▶ [What is asked] Rewrite everything from the line containing "Where should I" down to the last of the rows as a numbered list, omitting any blank lines.

Saved rows
=-=-=
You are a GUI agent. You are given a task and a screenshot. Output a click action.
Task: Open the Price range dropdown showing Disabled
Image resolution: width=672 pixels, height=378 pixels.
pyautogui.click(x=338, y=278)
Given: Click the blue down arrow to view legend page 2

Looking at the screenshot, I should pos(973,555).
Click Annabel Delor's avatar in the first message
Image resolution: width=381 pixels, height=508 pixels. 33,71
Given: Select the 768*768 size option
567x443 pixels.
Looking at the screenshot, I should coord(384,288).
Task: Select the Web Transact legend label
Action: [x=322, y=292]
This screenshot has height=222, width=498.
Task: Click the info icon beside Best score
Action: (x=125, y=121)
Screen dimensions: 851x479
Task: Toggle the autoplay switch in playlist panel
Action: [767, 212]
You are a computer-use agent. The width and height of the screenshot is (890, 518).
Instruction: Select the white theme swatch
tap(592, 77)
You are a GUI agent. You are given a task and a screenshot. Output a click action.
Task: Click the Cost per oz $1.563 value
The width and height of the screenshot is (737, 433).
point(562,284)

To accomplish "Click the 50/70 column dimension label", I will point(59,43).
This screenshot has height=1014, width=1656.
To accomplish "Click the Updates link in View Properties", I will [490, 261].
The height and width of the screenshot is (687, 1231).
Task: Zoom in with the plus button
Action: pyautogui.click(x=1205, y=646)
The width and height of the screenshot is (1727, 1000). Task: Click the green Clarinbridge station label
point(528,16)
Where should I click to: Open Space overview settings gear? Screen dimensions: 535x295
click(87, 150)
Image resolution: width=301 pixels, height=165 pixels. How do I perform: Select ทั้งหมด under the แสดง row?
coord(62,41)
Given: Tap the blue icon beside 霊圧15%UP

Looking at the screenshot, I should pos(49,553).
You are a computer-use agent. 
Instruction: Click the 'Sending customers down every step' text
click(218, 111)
=-=-=
▶ [Answer to this task]
1. Where should I click to: Open Space overview settings gear? Screen dimensions: 535x295
2. click(87, 150)
3. Image resolution: width=301 pixels, height=165 pixels. How do I perform: Select ทั้งหมด under the แสดง row?
4. coord(62,41)
5. Given: Tap the blue icon beside 霊圧15%UP
6. Looking at the screenshot, I should pos(49,553).
7. You are a computer-use agent. 
8. Instruction: Click the 'Sending customers down every step' text
9. click(218, 111)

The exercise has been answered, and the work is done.